抜粋:
"""

そんな用語のひとつが「エネルギー」である。通常科学では「ジュールという単位で計測されるスカラー量」だが、ホメオパシーでは「原物質のイデア」あるいは「原物質の精霊」といったものである。呪術用語でいうならフォースもしくはパワー。たとえば...
[on 腰痛治療ナビ]有名なニセ科学用語「波動(オカルト)」とセットで使われる「転写」も登場する:
「原物質(レメディーの主要成分)のエネルギーを閉じ込めた物質」となります。「エネルギー」という表現に戸惑われる人も多いかと思いますが、それがレメディーが単なる砂糖玉でない所以なのです。
...
この希釈の程度は「物質」としての分子が存在していないレベルにまで達しており、ホメオパシーでは「原物質」のエネルギー・波動・スピリットのみを取り出したものと言われています。「原物質(レメディーの主要成分)のエネルギーを閉じ込めた物質」
[on ドイツマリエン薬局 自然療法ショップ]
そのエッセンスを限りなく(1000倍から10の100万乗分の一まで)希釈して、揺らし(振り)つづけることによって、「その生薬の持つエネルギー」だけを抽出して、ショ糖の粒にしみこませます。

"""

記録データ:
"""

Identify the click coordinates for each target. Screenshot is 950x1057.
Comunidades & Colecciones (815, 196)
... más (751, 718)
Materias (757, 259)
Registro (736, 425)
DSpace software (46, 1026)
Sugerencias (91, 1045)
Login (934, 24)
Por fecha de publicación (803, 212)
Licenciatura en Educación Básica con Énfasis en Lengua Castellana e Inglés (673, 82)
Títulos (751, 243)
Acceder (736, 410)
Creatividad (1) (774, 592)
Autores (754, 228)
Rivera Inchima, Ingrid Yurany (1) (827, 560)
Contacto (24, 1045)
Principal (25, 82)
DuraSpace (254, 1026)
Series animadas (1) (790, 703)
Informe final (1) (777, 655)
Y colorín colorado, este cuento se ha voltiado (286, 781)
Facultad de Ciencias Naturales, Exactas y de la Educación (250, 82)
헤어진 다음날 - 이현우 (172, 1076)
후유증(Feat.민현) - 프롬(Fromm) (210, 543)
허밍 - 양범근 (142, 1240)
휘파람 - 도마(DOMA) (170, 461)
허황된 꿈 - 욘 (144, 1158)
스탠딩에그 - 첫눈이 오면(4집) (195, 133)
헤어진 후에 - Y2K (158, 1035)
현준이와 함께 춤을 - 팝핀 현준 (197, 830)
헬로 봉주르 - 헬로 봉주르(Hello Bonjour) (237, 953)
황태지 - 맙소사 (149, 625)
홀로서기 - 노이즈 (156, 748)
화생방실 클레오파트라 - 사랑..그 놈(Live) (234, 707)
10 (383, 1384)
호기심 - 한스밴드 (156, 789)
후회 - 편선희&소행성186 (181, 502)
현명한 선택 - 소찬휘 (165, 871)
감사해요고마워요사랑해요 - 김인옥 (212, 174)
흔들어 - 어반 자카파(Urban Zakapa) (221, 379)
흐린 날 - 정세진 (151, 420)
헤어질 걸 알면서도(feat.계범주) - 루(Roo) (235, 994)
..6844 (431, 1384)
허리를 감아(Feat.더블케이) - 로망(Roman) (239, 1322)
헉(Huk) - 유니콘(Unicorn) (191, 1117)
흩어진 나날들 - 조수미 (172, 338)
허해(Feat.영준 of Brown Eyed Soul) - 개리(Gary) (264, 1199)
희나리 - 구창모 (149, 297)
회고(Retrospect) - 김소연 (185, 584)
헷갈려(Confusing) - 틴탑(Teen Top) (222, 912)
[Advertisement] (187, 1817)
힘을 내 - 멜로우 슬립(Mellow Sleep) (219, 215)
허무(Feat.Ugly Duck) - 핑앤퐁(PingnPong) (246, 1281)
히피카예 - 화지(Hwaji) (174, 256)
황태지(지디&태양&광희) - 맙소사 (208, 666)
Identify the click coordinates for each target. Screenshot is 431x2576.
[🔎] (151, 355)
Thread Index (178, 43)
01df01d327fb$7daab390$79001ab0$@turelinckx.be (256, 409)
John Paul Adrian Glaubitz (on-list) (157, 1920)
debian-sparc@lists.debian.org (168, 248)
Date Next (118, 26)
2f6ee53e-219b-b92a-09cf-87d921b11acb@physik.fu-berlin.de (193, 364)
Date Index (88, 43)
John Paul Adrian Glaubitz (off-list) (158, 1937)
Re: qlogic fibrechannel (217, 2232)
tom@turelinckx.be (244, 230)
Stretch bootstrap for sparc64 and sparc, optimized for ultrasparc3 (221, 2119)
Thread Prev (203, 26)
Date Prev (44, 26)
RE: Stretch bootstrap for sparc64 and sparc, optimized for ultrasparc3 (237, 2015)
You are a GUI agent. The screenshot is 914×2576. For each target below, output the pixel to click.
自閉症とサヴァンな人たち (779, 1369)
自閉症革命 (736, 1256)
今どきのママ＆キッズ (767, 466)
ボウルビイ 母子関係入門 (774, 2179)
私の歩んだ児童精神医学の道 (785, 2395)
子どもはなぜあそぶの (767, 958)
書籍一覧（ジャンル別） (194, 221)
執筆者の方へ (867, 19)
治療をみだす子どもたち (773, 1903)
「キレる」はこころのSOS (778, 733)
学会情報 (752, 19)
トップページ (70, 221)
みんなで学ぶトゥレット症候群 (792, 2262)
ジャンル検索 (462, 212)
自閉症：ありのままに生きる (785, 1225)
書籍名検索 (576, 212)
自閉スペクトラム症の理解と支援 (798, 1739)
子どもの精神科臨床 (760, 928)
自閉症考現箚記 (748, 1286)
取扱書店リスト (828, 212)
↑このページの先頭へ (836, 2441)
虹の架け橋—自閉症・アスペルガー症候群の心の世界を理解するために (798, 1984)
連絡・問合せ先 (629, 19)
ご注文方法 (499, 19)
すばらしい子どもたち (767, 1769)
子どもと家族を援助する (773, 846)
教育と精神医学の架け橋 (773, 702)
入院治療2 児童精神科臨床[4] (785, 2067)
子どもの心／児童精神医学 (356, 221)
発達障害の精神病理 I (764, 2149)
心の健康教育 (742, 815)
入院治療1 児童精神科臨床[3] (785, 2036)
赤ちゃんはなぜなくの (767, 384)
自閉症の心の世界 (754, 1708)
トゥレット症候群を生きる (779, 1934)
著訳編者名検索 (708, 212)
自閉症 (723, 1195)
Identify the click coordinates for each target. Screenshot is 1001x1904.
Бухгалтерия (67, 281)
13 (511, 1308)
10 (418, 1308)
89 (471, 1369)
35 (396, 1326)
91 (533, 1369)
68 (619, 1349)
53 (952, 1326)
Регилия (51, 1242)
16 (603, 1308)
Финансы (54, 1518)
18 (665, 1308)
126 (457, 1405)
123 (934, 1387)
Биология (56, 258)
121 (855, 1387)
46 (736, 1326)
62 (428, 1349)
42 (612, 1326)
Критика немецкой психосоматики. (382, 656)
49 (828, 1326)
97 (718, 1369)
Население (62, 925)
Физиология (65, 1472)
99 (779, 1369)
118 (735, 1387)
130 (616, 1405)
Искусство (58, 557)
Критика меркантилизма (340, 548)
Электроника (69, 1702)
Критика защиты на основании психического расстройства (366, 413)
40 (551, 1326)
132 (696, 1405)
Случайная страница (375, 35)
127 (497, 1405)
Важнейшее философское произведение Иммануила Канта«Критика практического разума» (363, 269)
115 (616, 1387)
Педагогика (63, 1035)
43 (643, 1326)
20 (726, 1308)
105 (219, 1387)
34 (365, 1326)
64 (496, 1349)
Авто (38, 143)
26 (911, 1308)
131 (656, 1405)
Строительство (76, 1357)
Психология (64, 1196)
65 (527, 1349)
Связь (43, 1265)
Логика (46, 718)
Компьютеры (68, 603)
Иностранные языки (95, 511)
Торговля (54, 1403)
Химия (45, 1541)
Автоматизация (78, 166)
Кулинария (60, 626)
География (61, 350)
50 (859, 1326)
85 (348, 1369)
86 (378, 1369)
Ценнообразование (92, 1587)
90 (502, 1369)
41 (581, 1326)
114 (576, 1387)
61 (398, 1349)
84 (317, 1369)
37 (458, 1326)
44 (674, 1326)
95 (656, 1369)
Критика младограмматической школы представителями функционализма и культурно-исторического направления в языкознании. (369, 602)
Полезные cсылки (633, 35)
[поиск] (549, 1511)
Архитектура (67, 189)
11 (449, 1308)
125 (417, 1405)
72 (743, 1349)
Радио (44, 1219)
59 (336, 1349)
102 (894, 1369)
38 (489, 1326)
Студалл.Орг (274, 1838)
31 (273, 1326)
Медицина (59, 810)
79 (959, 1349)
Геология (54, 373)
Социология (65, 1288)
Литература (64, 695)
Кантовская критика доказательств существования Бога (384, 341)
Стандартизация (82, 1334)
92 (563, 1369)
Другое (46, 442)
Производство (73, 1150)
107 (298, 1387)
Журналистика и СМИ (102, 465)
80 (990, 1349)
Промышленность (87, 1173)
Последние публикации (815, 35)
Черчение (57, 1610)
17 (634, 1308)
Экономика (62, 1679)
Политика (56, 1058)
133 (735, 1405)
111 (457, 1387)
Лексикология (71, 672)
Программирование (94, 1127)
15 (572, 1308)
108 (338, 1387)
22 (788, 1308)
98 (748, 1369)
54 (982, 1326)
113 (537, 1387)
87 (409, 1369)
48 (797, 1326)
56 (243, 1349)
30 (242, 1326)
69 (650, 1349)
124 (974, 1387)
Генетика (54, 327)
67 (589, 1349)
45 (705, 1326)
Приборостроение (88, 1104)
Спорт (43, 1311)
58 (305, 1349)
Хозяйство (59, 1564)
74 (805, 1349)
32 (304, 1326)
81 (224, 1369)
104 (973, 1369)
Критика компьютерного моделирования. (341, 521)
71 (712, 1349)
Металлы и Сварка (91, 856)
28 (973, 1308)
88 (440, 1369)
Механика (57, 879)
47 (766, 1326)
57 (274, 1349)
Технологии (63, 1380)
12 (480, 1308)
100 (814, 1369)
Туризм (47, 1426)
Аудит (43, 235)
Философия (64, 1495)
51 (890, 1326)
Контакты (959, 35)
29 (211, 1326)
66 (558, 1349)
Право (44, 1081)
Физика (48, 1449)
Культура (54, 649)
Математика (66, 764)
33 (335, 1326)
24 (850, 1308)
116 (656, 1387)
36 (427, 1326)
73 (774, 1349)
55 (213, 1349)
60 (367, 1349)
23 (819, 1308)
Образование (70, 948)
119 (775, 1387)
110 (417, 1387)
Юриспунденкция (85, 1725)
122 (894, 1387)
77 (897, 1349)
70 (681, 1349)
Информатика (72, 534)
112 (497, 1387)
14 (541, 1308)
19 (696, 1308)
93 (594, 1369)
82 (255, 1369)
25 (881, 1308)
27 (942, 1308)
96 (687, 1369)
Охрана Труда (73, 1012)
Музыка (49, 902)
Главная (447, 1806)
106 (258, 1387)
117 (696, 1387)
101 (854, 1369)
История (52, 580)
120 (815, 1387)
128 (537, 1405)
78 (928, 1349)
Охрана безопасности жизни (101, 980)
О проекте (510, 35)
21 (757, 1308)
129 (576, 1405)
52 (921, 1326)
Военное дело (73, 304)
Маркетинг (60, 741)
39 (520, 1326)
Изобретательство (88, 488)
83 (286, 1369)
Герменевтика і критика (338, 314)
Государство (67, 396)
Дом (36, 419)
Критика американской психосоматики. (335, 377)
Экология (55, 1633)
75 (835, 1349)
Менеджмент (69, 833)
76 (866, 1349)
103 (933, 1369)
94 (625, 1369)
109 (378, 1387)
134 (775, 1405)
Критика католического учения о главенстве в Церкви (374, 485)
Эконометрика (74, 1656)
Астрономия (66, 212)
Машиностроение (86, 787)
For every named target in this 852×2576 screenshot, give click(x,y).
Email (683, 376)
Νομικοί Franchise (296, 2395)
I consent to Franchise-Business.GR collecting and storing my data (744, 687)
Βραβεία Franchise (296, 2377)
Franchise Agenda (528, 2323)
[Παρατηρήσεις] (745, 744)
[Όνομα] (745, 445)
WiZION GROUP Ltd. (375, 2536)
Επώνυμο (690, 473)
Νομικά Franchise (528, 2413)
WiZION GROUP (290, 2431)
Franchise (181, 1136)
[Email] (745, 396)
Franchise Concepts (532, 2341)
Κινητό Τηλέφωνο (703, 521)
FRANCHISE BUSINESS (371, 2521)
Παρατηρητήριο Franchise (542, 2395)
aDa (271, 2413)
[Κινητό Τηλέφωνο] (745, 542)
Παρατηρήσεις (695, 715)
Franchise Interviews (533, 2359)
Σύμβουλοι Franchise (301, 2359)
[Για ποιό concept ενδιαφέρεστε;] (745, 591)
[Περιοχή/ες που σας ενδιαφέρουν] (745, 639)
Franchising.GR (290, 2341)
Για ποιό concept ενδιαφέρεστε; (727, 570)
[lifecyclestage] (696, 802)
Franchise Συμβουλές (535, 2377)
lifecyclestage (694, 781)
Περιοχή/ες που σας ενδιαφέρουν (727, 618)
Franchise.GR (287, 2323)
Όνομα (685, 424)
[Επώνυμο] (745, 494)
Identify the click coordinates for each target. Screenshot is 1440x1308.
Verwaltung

"""

課題の詳細:
抜粋のうち、「そんな用語のひとつが「エネル」を含む語句で始まり「ショ糖の粒にしみこませます。」で終わる部分を、一字一句変えずに書き出してください。

課題への回答:
そんな用語のひとつが「エネルギー」である。通常科学では「ジュールという単位で計測されるスカラー量」だが、ホメオパシーでは「原物質のイデア」あるいは「原物質の精霊」といったものである。呪術用語でいうならフォースもしくはパワー。たとえば...
[on 腰痛治療ナビ]有名なニセ科学用語「波動(オカルト)」とセットで使われる「転写」も登場する:
「原物質(レメディーの主要成分)のエネルギーを閉じ込めた物質」となります。「エネルギー」という表現に戸惑われる人も多いかと思いますが、それがレメディーが単なる砂糖玉でない所以なのです。
...
この希釈の程度は「物質」としての分子が存在していないレベルにまで達しており、ホメオパシーでは「原物質」のエネルギー・波動・スピリットのみを取り出したものと言われています。「原物質(レメディーの主要成分)のエネルギーを閉じ込めた物質」
[on ドイツマリエン薬局 自然療法ショップ]
そのエッセンスを限りなく(1000倍から10の100万乗分の一まで)希釈して、揺らし(振り)つづけることによって、「その生薬の持つエネルギー」だけを抽出して、ショ糖の粒にしみこませます。